START Text shown
Edit: If you need to control the scheduling, and implement some form of Round-Robin Scheduling, you may want to take a look at the Parallel Extension Extras within the samples for the TPL. They provide a RoundRobinTaskScheduler which can be used to schedule Task<T> instances which work in a predictable manner.
Is this an appropriate way of handling cross-thread operations?
Should I use a new property name, something like "EditValueThreadSafe" instead of overriding "EditValue"? I don't think there is an issue with the changes to the implementation of EditValue, as the base property is called regardless.
namespace MyApplication.Components
{
using System.Windows.Forms;
/// <summary>
/// Thread-safe implementation of the DevExpress.XtraEditors.ComboBoxEdit class.
/// </summary>
public class ComboBoxEditThreadSafe : DevExpress.XtraEditors.ComboBoxEdit
{
/// <summary>
/// Gets or sets the edit value.
/// </summary>
/// <value>The edit value.</value>
public override object EditValue
{
get
{
return base.EditValue;
}
set
{
if (this.InvokeRequired)
{
this.Invoke(new MethodInvoker(delegate
{
this.SetEditValue(value);
}));
}
else
{
this.SetEditValue(value);
}
}
}
/// <summary>
/// Sets the edit value.
/// </summary>
/// <param name="value">The value.</param>
private void SetEditValue(object value)
{
base.EditValue = value;
}
}
}
You can also delegate to another method that does the work, and in that method, if on the wrong thread, (BeginInvoke returns true), then call the same method back again. Doing that that eliminates the need to duplicate code.
public class ComboBoxEditThreadSafe : DevExpress.XtraEditors.ComboBoxEdit
{
public override object EditValue
{
get
{
return base.EditValue;
}
set
{
SetValue(value);
}
}
private void delegate SetValueDlg(object valeu);
private void SetValue(object value)
{
if (this.InvokeRequired)
this.BeginInvoke(
(SetValueDlg)SetValue, // calls itself, but on correct thread
new object[] { value });
else
base.editValue = value;
}
}
You can also use the Action() generic class to eliminate need to create explicit delegate class...
public class ComboBoxEditThreadSafe : DevExpress.XtraEditors.ComboBoxEdit
{
public override object EditValue
{
get { return base.EditValue; }
set { SetValue(value); }
}
private void SetValue(object value)
{
if (this.InvokeRequired)
END Text shown
In the text on cross-thread operations, which class in the Parallel Extension Extras can be used for round-robin scheduling of Task<T> instances? You can do this without the listing.
START Extracted material
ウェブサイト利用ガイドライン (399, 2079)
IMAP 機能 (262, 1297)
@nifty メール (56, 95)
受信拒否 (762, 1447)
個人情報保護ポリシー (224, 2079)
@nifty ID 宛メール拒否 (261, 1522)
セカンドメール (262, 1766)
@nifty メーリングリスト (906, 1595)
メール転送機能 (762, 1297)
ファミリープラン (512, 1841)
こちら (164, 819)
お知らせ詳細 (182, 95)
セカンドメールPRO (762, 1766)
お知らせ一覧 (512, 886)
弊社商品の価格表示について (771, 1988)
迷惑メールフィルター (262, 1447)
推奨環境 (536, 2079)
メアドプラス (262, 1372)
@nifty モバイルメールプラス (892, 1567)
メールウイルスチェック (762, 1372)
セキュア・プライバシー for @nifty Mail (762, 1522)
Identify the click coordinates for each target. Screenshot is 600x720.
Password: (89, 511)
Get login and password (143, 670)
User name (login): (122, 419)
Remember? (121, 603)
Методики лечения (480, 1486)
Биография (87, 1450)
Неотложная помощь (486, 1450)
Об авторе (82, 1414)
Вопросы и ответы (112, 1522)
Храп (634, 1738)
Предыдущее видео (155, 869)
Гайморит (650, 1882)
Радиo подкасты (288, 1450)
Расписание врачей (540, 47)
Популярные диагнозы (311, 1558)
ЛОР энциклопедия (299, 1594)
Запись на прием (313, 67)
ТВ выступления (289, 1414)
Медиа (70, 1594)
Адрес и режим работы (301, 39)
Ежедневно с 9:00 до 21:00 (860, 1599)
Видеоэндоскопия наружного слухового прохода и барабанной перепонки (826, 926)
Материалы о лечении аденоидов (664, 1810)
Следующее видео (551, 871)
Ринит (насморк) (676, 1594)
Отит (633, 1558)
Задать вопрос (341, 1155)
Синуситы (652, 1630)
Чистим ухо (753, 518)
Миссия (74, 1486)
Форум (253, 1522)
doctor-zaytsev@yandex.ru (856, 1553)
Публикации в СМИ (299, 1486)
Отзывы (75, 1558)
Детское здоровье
END Extracted material
**Output**
RoundRobinTaskScheduler